Surrey had completed its programme. Thus all depended on the result of this Kent-Somerset match. To become champions Kent had either to win outright or to keep their percentage intact by the circumstance of both sides not completing an innings.

Play was impossible on the first day owing to rain. On the second day Somerset scored 157. Rain fell again and Kent were unable to commence their innings till the afternoon of the third day. Obviously they had to strain every nerve to accomplish two things: (1) to avoid getting out and (2) to avoid scoring more than 157. At all hazards they must neither win nor lose on the first innings. They could not win the match. There was no time. And either a win or a loss on the first innings would lower their percentage sufficiently to enable Surrey to go to the top. For in the matter of averages it is better under certain conditions not to have fought at all than to secure only a portion of the honours.

It was an extraordinary afternoon's cricket. The Kent batsmen were very careful, but two minutes before time there were 156 runs on the board and the last two batsmen were at the wicket. If a wicket fell or a couple of runs were scored Kent would lose the Championship. Strong men shivered like leaves as ball after ball was steadily blocked by the batsmen. Red-faced farmers wore their pencils to stumps in explaining the appalling alternatives. Somerset, in the most sporting spirit, were trying their hardest. A couple of deliberately-bowled wides would, of course, have given Surrey the championship, but Somerset were playing for the honour and glory of defeating Kent on the first innings.

The last two Kent men displayed wonderful nerve. The straight ones were carefully stopped and every ball off the wicket was left alone. Needless to say the softest long hop to leg would not have tempted them to hit.

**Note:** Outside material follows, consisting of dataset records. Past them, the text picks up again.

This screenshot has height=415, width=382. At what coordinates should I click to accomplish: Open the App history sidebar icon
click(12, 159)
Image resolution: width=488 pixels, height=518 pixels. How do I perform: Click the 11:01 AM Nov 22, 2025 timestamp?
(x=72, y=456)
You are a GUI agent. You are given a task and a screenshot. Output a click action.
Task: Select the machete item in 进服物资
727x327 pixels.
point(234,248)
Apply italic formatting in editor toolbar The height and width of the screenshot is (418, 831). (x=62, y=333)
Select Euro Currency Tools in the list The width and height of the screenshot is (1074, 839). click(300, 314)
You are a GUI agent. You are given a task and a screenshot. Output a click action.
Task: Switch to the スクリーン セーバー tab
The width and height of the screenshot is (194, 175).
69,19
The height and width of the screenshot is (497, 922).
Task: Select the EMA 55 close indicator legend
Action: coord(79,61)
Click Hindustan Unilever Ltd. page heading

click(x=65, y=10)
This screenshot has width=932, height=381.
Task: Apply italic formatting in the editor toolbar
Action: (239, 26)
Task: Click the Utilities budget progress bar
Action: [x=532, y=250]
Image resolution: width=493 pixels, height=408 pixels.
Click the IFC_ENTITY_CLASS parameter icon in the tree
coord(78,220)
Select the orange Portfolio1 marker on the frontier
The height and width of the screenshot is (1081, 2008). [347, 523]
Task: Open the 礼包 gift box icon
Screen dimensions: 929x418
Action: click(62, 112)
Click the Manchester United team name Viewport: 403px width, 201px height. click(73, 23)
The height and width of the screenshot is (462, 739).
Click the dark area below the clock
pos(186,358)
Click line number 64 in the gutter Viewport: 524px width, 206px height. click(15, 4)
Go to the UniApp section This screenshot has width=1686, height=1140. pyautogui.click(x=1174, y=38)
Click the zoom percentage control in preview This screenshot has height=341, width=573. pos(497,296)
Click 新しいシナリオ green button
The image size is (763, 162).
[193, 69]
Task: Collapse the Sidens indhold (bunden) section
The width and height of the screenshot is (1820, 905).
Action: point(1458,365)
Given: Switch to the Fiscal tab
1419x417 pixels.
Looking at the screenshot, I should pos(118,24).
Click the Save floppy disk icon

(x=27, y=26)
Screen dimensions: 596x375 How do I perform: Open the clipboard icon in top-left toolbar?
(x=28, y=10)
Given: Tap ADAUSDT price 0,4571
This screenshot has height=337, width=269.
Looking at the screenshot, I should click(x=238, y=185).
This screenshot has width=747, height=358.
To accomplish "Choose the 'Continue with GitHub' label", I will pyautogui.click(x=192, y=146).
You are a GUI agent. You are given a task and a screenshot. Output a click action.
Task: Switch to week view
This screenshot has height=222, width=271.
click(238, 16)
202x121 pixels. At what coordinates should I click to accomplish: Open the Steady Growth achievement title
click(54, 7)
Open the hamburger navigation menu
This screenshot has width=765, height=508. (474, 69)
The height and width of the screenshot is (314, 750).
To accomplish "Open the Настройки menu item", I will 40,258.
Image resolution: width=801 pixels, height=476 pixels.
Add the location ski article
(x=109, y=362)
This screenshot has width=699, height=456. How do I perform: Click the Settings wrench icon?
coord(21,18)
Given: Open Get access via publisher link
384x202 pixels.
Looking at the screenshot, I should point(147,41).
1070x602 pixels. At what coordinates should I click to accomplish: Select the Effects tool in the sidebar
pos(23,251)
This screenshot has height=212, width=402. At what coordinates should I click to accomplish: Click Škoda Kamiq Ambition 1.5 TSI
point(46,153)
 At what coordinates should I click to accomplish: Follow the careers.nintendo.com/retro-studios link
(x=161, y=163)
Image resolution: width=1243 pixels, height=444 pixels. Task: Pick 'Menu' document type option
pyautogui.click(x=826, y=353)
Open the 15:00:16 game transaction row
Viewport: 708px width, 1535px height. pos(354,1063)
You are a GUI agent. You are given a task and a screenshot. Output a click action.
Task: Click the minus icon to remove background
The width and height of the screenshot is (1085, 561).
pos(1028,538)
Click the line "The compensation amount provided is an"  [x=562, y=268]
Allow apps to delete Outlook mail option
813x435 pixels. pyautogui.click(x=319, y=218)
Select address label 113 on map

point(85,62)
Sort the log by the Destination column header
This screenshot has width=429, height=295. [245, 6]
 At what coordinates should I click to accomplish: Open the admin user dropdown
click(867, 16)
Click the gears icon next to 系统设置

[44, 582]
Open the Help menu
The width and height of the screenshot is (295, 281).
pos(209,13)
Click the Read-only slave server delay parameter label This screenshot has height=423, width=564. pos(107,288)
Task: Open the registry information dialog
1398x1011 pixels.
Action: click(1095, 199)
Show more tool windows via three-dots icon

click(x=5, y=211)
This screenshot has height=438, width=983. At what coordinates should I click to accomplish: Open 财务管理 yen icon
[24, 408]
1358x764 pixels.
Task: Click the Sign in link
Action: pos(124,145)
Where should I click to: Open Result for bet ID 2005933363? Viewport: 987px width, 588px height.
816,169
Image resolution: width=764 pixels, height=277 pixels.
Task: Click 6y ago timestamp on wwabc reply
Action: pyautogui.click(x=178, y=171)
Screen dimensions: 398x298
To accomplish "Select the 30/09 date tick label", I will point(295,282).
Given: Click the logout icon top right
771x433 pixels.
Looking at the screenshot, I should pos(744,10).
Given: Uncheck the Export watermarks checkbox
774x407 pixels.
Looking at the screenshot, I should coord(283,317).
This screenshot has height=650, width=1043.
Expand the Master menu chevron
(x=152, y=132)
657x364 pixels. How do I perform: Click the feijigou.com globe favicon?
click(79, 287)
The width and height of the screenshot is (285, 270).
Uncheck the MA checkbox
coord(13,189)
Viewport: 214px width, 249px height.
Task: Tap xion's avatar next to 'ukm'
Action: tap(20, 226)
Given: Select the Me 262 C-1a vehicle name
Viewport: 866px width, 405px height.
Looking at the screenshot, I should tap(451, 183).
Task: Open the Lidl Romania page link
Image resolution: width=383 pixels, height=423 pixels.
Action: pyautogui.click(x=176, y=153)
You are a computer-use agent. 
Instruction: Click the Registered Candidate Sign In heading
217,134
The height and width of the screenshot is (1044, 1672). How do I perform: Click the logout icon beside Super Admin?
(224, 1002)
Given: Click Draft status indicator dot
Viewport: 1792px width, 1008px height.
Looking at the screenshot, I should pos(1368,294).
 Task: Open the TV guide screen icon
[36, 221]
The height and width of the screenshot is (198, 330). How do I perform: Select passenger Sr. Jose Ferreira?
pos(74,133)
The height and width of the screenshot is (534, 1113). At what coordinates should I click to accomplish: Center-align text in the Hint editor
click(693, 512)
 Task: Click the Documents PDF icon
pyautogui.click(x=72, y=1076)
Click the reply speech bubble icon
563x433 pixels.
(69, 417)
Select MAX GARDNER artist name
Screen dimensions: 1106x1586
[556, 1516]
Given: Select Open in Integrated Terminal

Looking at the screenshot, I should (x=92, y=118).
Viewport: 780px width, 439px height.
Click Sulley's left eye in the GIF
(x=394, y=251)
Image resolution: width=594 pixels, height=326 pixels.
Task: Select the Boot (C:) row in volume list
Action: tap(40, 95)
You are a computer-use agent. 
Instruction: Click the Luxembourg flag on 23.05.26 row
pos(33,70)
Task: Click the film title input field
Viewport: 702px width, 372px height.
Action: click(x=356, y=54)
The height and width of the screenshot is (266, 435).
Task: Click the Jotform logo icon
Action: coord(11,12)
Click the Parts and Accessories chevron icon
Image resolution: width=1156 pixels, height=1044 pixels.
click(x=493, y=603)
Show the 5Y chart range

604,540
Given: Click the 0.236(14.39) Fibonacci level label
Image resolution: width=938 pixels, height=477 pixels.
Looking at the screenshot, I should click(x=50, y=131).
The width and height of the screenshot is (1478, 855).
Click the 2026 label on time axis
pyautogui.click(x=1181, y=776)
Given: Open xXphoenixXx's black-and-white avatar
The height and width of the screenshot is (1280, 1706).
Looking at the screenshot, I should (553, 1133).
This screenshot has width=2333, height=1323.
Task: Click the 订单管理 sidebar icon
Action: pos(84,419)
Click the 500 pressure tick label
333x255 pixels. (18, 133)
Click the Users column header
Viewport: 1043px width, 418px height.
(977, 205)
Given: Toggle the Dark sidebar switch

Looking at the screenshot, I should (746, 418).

When the bowler prepared to deliver the last ball of the day the very trees round the ground seemed to stop whispering. It was a good length ball, very fast and pitched slightly to the off. The batsman raised his bat, expecting it to fly past the wicket. To his horror it nipped in. Down came the bat in frantic haste. Heaven be praised! Just in time! The bat just snicked the ball off. It missed the wicket by an eighth of an inch and shot away to leg.

Then occurred one of those incidents that men boast of having witnessed, one of those strange happenings in sport that are recounted to generation after generation.

The ball had shot away to leg where there was no fieldsman. One of the slips immediately made after it. The batsmen naturally did not run as they did not wish to score. But suddenly it occurred to the striker that it might reach the boundary, that the slip field might not be fast enough to catch it up, and that, therefore, Kent would win on the first innings and in so doing lose the championship. The idea flashed across his mind almost immediately after he had hit the ball, and with a promptness of action that was really beyond all admiration he dropped his bat and ran like a madman in pursuit of the ball.

He easily outstripped the Somerset slip, who was rather a stout man, and fled like a hare after the little red devil that was scorching fast in search of the fatal four.

Men groaned in the agony of their excitement and women shrieked hysterically.

On flew the gallant Kent batsman. Nearer and nearer he got to the ball. He overtook it. He stopped it. Three inches from the boundary he fell on it and hugged it to his chest. The match was a draw, a glorious draw! Neither side had won or lost a point. It did not count in the Championship table. Kent were Champions!